Request: Copy, word for word, the part of the forum thread on old studio flashes and the D90 that starts with "The D90 takes" and goes on through "fry my Nikon?".

# Will ancient Prolinca 2500 flash fry my D90?



## _Andreas_ (Jan 14, 2013)

Hi all

I'be just bought a set of Prolinca 2500 flashes from my dad, who had them stored for no particular good reason.

I'd really like to start playing around with them, but at the same time I've heard a few horror stories about old flashes messing up newer DSLRs.

The D90 takes up to 250 volts through the PC to hotshoe, but I'm unable to find the voltage rating for the Prolincas - can anyone help before I either a) waste money on a SafeSync or b) fry my Nikon?

Cheers

Andreas


----------



## gsgary (Jan 14, 2013)

Just get a radio trigger save the worry


----------



## KmH (Jan 14, 2013)

Got a volt meter? Measure the voltage.

And note that the Nikon hot shoe has zero tolerance for negative voltages.

That flash unit is not listed at Photo Strobe Trigger Voltages


----------



## gsgary (Jan 14, 2013)

Studio Flash Specification Table


----------



## _Andreas_ (Jan 14, 2013)

Cheers for the replies. I'm afraid I don't have a voltmeter with me, but seeing as how all the other Prolincas in that table are 12 volts, and my dad actually tested the rig with his own D90 (took 10-12 shots) with no ill effect, is it safe to assume that the 2500's don't exceeed the D90's tolerances? I'd rather not shell out on a radio synch right now unless it's absolutely necessary.

Andreas


----------



## Mike_E (Jan 14, 2013)

Yongnueo 602  YONGNUO RF 602 Wireless Remote Flash Trigger for Nikon | eBay  no idea about the seller it's just the first one I came across.

Absolutely worth the ~$30


----------



## greybeard (Jan 19, 2013)

Mike_E said:


> Yongnueo 602  YONGNUO RF 602 Wireless Remote Flash Trigger for Nikon | eBay  no idea about the seller it's just the first one I came across.
> 
> Absolutely worth the ~$30


^^^Cheap and work great.


----------

Raw data:
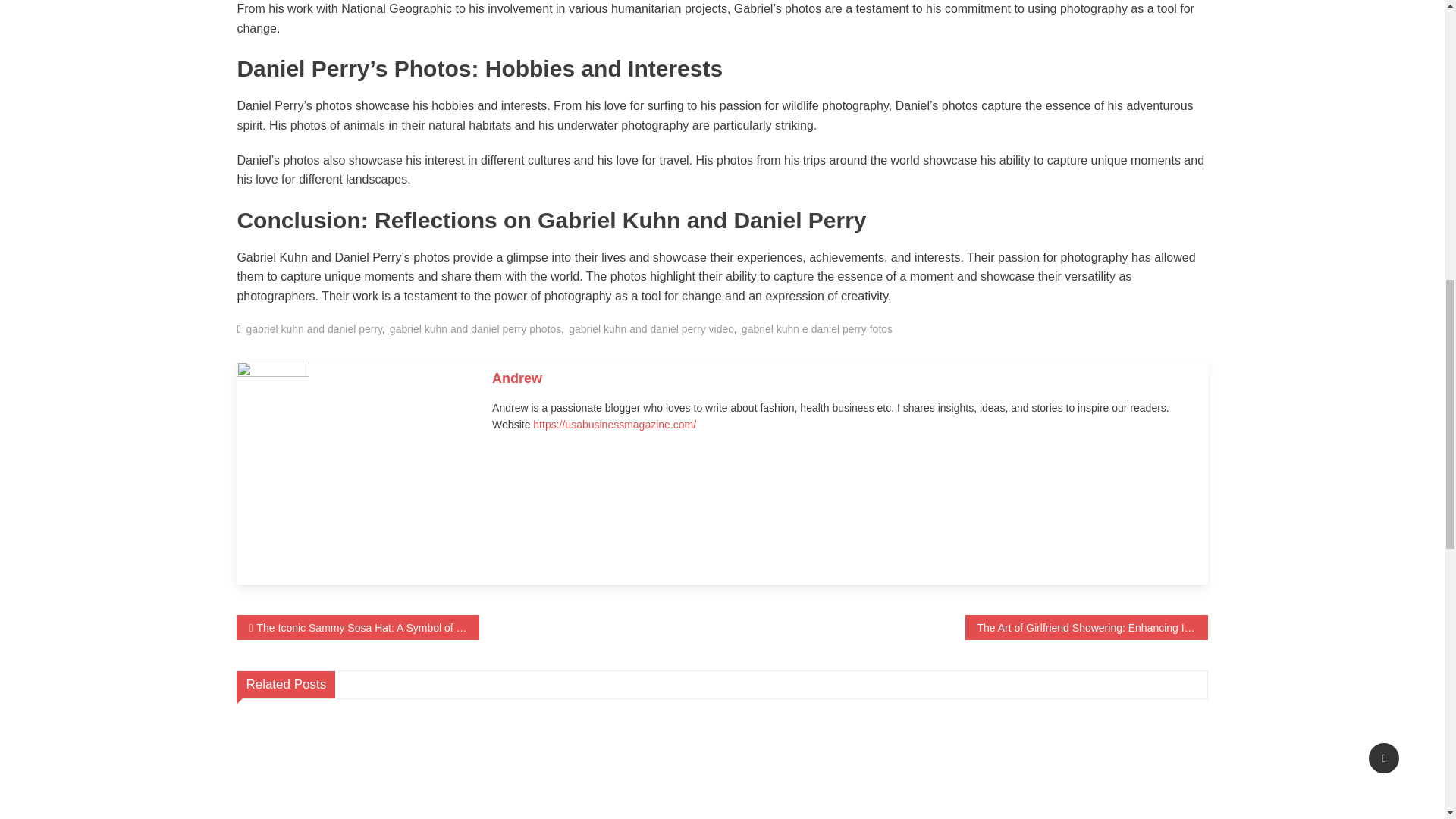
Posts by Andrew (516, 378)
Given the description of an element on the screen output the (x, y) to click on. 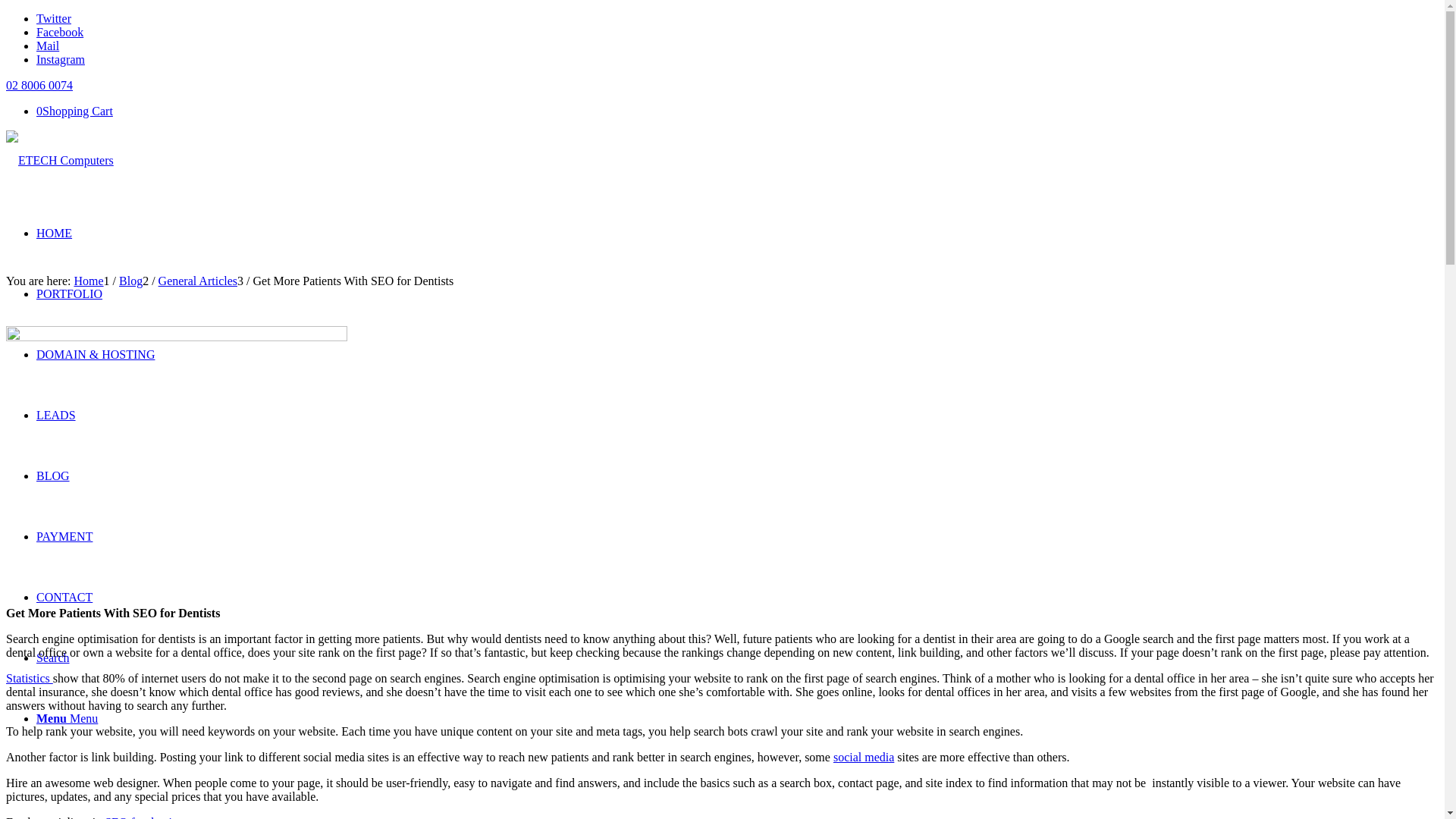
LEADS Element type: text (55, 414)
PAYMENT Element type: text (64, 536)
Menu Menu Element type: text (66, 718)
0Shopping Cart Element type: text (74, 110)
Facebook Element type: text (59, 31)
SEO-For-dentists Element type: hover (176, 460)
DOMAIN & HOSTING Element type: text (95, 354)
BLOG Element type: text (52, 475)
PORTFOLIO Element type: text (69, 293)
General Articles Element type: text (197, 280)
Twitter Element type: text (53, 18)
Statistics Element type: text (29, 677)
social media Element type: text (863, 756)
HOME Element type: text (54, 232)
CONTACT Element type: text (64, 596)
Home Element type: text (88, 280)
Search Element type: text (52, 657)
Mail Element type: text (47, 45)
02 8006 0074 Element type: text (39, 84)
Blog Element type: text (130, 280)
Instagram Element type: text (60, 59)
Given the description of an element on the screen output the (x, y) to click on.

Final result:
The D90 takes up to 250 volts through the PC to hotshoe, but I'm unable to find the voltage rating for the Prolincas - can anyone help before I either a) waste money on a SafeSync or b) fry my Nikon?